Word and item position data:
** Start **
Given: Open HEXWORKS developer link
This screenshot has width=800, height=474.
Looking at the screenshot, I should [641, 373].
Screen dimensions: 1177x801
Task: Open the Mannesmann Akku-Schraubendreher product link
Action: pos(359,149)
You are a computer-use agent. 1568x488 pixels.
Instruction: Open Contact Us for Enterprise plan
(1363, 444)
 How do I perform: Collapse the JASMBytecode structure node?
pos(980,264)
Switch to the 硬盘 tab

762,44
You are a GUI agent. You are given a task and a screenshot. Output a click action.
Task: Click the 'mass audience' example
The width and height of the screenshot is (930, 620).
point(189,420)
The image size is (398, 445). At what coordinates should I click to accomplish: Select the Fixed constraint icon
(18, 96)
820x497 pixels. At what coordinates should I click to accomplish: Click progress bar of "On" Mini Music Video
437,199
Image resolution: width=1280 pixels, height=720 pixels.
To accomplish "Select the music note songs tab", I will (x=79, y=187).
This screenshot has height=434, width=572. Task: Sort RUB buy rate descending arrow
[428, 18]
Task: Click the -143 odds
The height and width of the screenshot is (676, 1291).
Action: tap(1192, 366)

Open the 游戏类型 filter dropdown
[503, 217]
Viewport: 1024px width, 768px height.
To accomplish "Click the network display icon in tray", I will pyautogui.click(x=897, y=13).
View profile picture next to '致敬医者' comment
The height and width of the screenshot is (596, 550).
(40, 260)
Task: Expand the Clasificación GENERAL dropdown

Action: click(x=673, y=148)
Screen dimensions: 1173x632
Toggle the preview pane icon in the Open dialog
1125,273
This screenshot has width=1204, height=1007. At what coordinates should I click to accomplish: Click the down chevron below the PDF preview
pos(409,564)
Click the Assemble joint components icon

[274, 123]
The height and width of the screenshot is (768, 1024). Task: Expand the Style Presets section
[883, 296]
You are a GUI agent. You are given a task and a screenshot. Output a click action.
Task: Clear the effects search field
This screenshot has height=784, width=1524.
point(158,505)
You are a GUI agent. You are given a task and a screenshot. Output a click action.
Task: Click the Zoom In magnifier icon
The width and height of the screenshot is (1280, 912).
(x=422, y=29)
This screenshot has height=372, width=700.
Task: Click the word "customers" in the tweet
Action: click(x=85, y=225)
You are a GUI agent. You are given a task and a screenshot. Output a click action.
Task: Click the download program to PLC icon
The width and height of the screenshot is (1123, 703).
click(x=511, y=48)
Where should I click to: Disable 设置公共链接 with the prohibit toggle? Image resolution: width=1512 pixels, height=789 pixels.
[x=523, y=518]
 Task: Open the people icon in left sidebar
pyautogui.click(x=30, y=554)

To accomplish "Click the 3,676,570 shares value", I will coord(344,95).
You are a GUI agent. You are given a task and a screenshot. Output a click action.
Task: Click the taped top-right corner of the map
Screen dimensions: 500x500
** End **
◆ Problem description
How many lines of the items above contain the word "link"? Reply with the number alone.

◆ Result of this exercise
2